ではPCゲーマー期待の、ハイエンドGPUを接続した状態での「HybridPower」の実力をチェックしてみよう。前述のタスクトレイ等を使いHybridPowerモードに設定すると、その瞬間グラフィックスカード側のファンが停止する。

結果の数字を見て愕然としてしまうのも無理はない。今回テストした環境では、HybridPowerを選択すると、そのままではチップセット内蔵のGPUしか動作しないようだ(3DMark06以外のテストは省略)。

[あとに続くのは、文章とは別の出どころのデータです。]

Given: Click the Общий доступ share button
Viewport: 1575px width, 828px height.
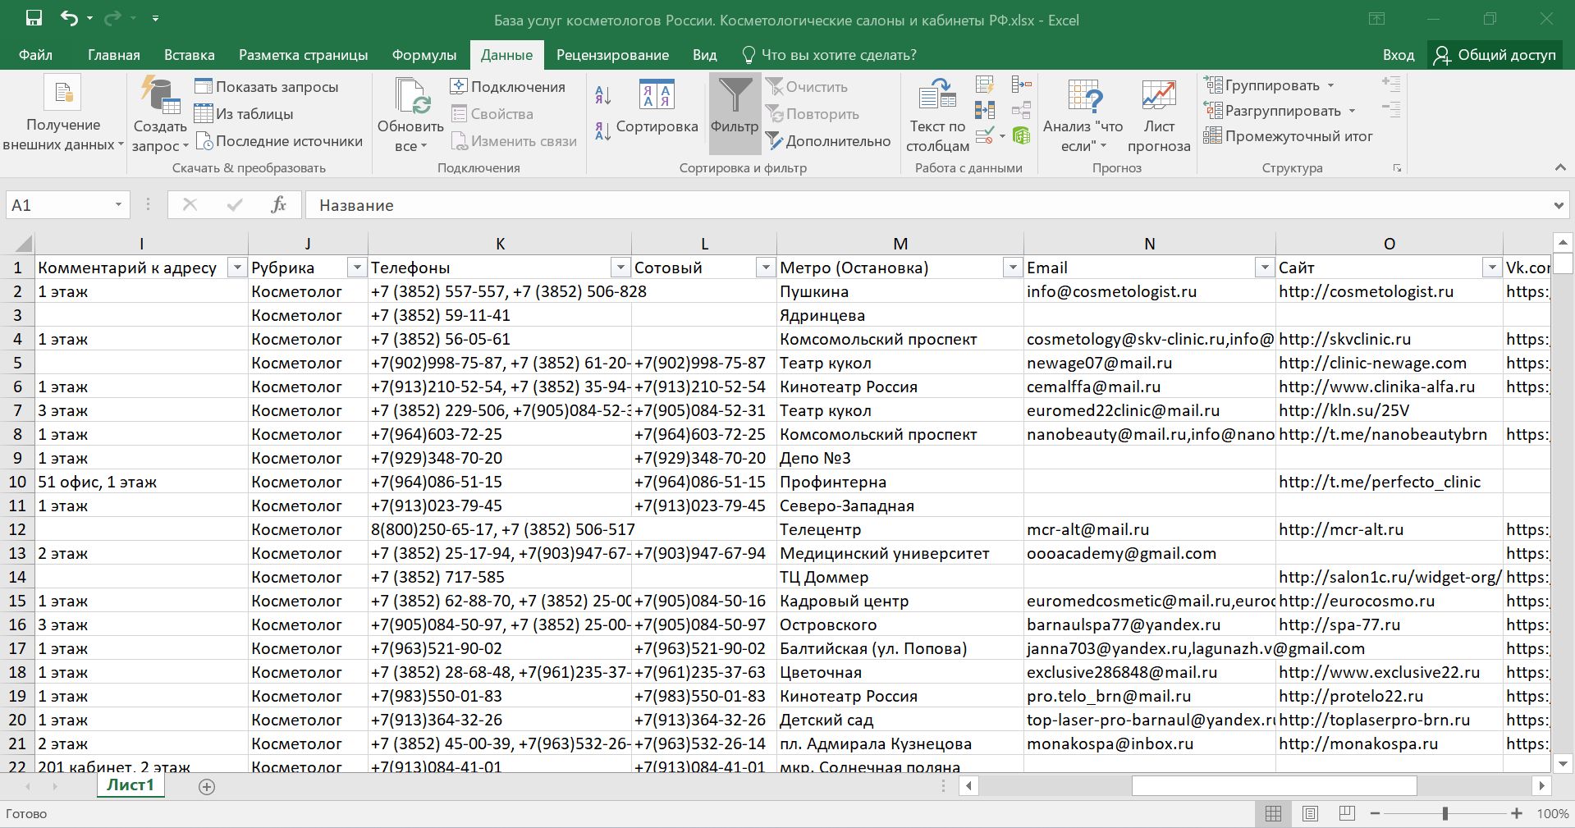Looking at the screenshot, I should 1495,55.
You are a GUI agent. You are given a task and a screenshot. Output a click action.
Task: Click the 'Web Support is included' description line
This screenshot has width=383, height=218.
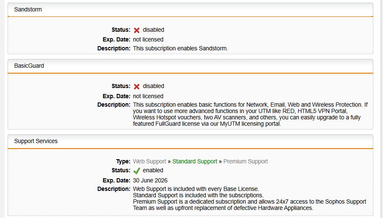tap(196, 189)
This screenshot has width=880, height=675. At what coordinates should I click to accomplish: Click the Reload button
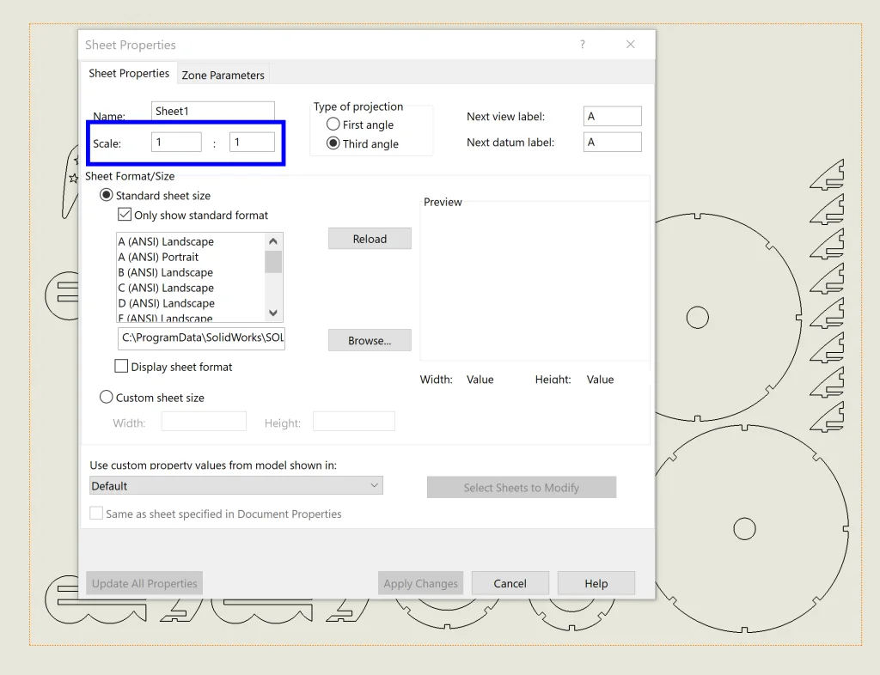pyautogui.click(x=370, y=239)
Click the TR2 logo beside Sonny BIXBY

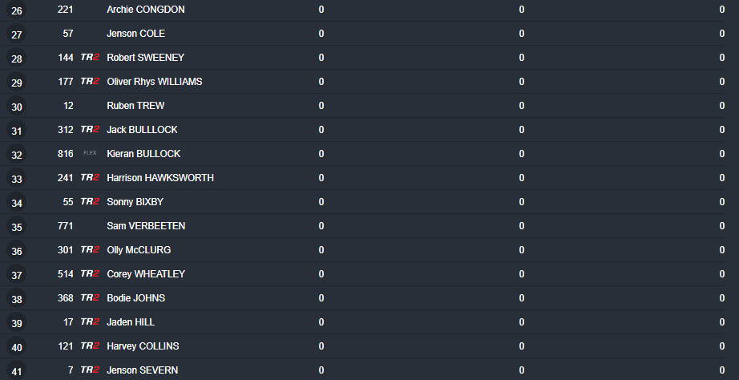pos(90,202)
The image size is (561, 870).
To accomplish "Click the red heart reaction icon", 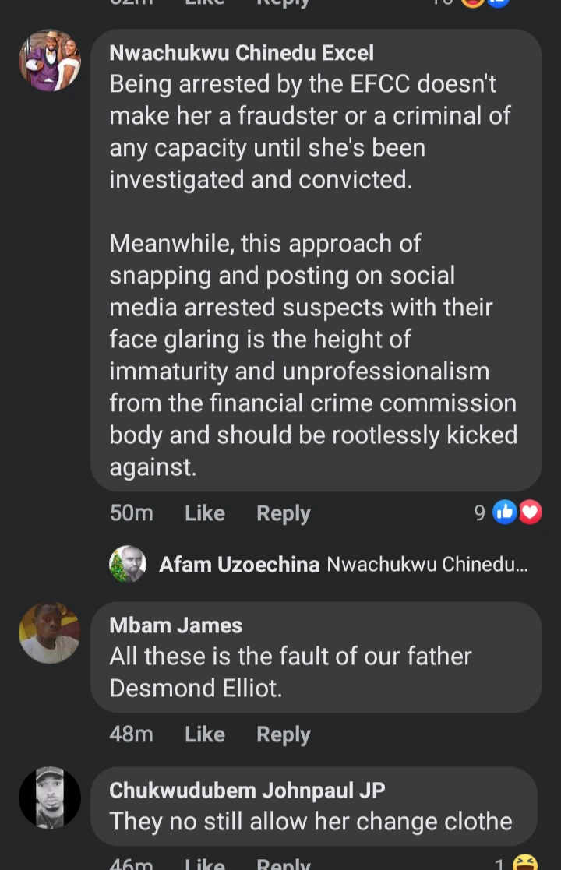I will point(530,512).
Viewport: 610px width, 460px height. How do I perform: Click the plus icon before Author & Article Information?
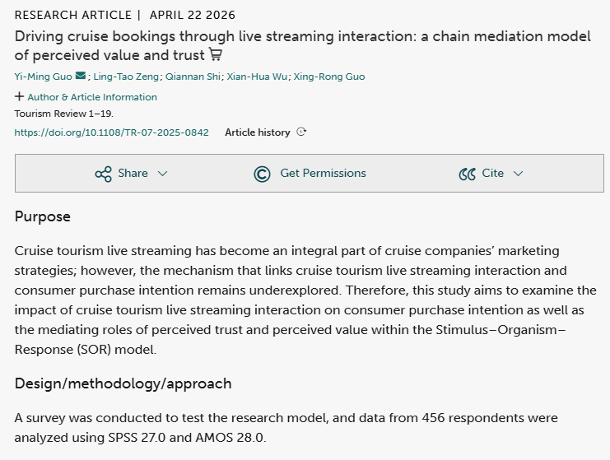(x=19, y=96)
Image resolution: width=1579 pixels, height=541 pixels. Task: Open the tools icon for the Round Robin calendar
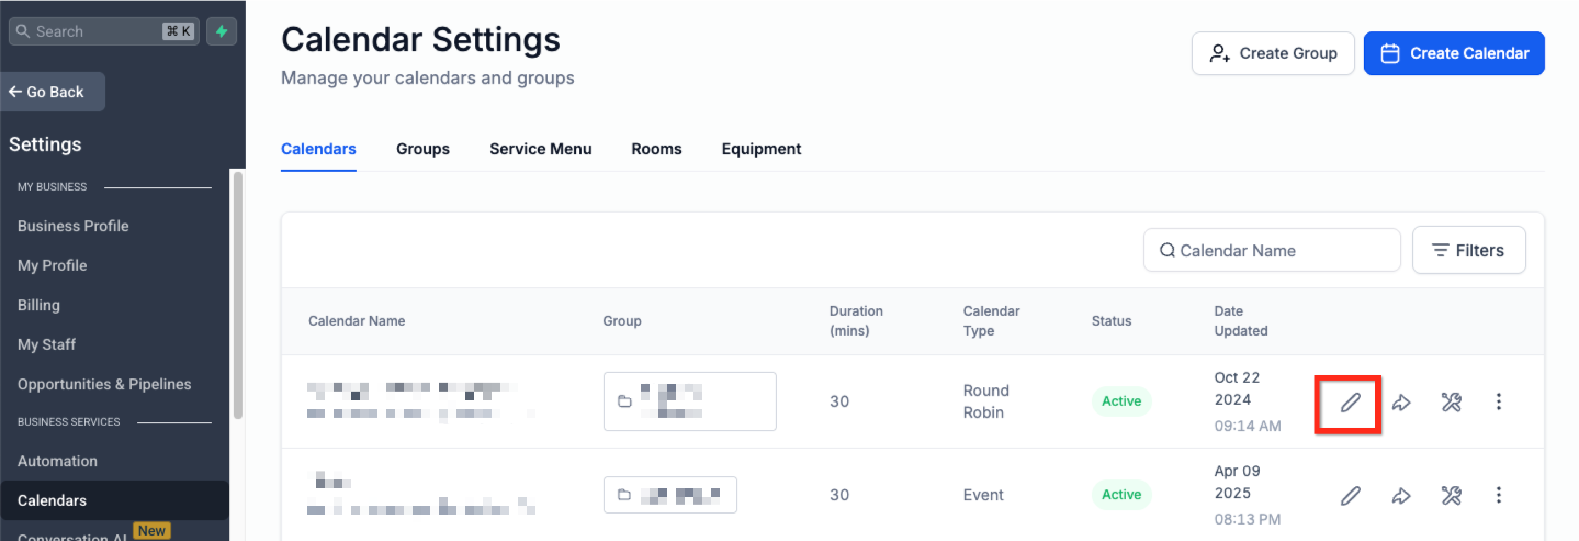point(1451,402)
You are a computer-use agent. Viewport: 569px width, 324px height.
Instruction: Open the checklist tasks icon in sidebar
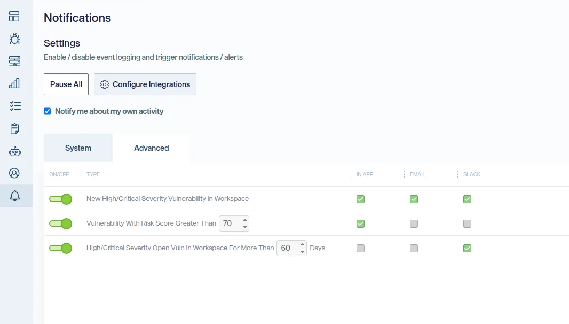coord(14,106)
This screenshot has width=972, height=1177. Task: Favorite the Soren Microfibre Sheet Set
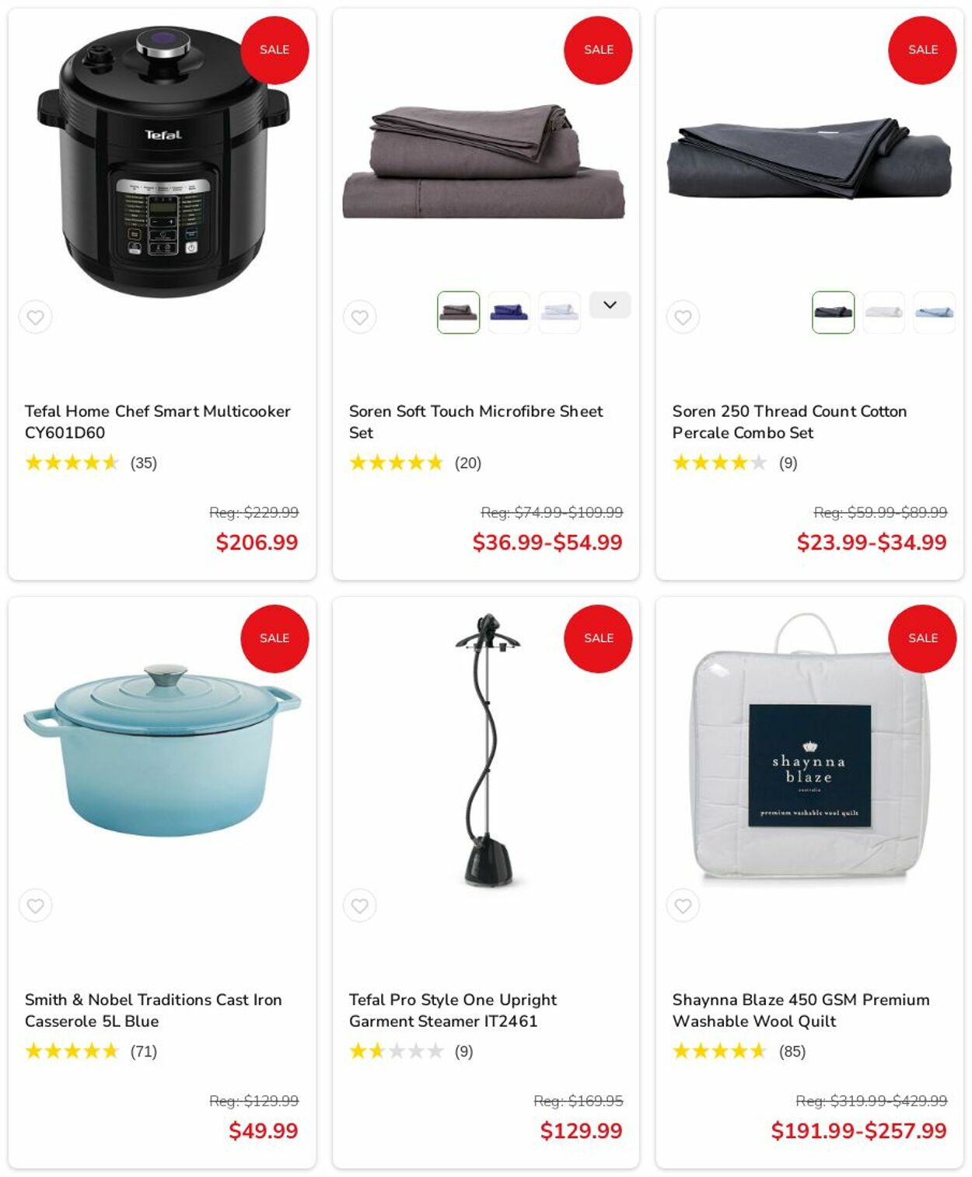click(360, 317)
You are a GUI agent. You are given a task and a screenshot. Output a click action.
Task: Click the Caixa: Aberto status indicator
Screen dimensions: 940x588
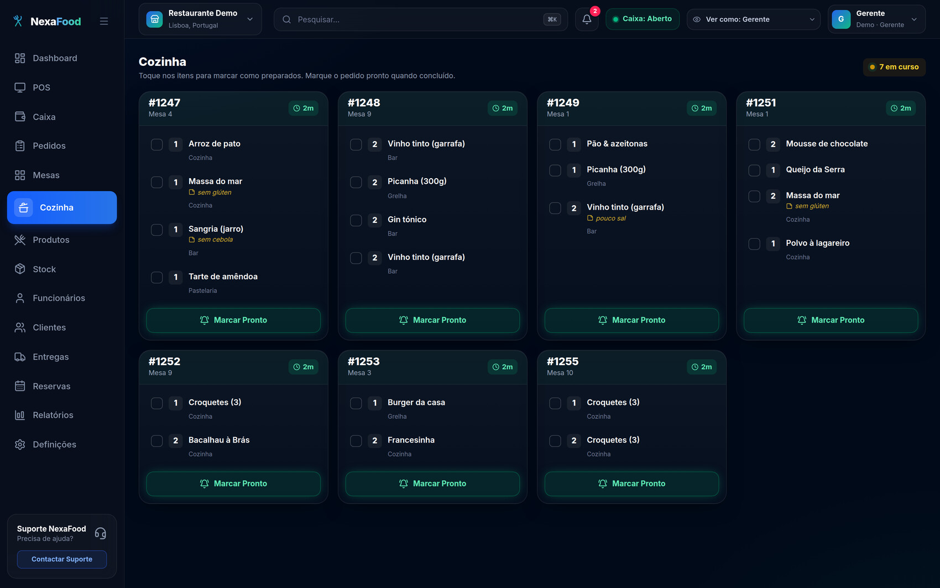pos(643,19)
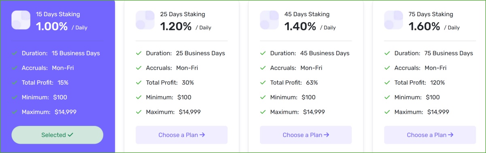Click the 1.20% daily rate heading

coord(176,27)
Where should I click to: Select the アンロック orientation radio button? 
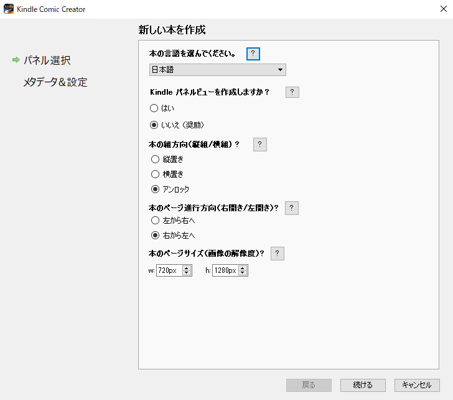tap(155, 189)
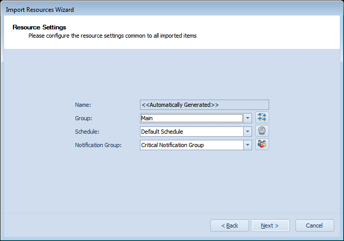Click the resize grip in the window corner
344x241 pixels.
pos(337,234)
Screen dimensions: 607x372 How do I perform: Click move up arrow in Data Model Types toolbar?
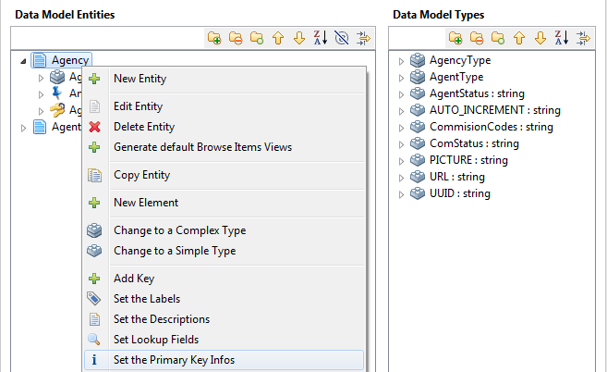519,38
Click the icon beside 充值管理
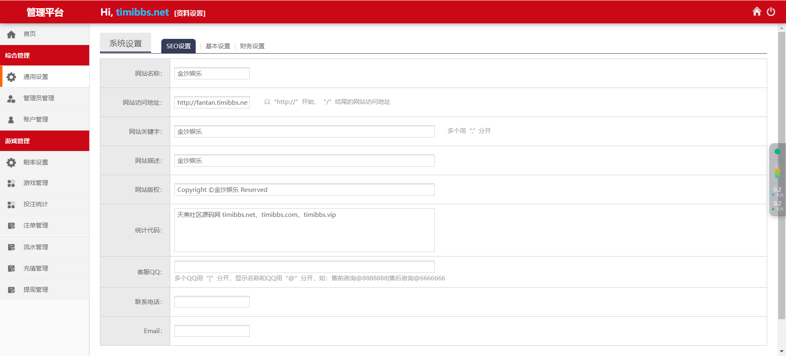Image resolution: width=786 pixels, height=356 pixels. click(x=11, y=268)
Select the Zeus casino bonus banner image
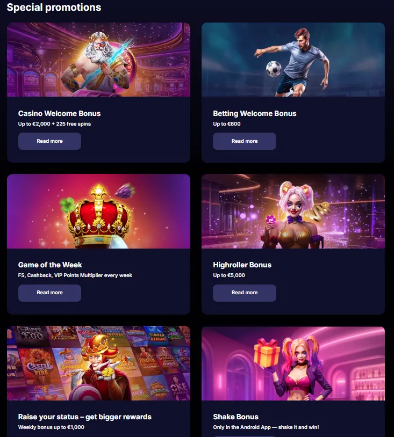Screen dimensions: 394x437 click(x=98, y=60)
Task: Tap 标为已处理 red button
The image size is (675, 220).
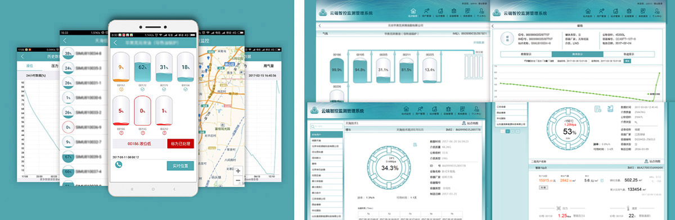Action: [x=180, y=144]
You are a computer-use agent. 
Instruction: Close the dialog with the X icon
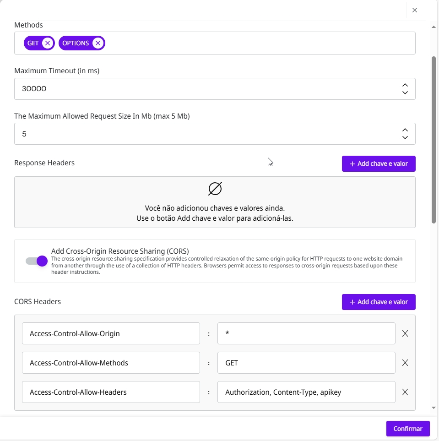point(415,10)
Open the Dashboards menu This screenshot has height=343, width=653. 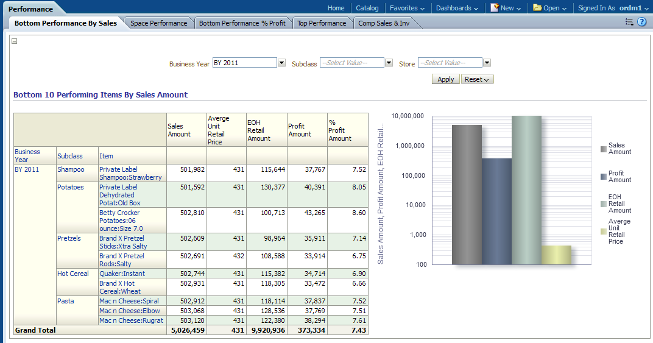click(x=457, y=8)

CPUの省電力機能のように、パフォーマンスが必要とされる局面になると自動的にグラフィックスカードの電源が復活するわけでもなく、登録していたアプリが起動すると通常モードに切り替わる訳ではないのだ。もっとも、今後BIOSやドライバのアップデートで改良される可能性もあるが、テストした限りではかなり不便な機能と言わざるを得ない。

消費電力は?

では最後に消費電力の比較といこう。アイドル時および3DMark06のGAME TEST2実行時の消費電力を比較する。ここでいつもは定番「ワットチェッカー」で計測するところだが、今回はNVIDIAから拝借した「WATTS UP? Pro」を利用している。

今回利用した「WATTS UP? PRO」は消費電力等のデータをロギングする機能を備えたインテリジェントな計測機器だ。ログはUSB経由でPCに吸い上げて分析が可能

それぞれグラフィックスカード単体利用時と比較してみた。9800 GTX+HybridPowerの組み合わせ時の落差は大きいが、先に述べたようにHybridPowerを有効にした時点で9800 GTXは終始飾り物になってしまうので、実用に足る効果があるとは言い難い。

一方、8400 GS+GeForce Boostの組み合わせではピーク時の消費電力が下がるという結果が得られた。理屈で考えれば、グラフィックスカードとチップセットの両GPUが動作する訳だから消費電力は増大しそうなものだが、ピークで15W程度低下している。逆に非対応とはいえ、9800 GTX+GeForce Boostでは消費電力が上がっているため、これは一体何に原因があるのかは今後の検証課題といえるだろう。

HybridPowerの改善に期待

8400 GS+GeForce Boostは効果があったとはいえ、所詮ハイエンドゲームに使える水準のものではない。安価に3D性能をアップするなら、ミドルレンジクラスのグラフィックスカードを追加した方がパフォーマンス的によいものが得られる。

となると評価すべきはHybridPowerだが、現状の仕組みだと肝心の使い勝手が悪いとしか言いようがない。手動でGeForce Boostと切り換えるのもよいが、消費電力が上がり性能もわずかに落ちるモードをわざわざ使うメリットがない。一応電源オプション内に、アイドル状態が続いた場合にSave Powerへモードが切り替わる設定もあるようだが、最低でも登録したアプリによってモードを切り換える機能程度は実装して欲しいものだ。

HybridPowerの使い勝手さえクリアされれば、Hybrid SLIはゲーマーにとってかなり大きな存在となるだろう。ちょっとした実務や調べモノをする際にアイドル時の消費電力を気にする必要はなくなるのだから……。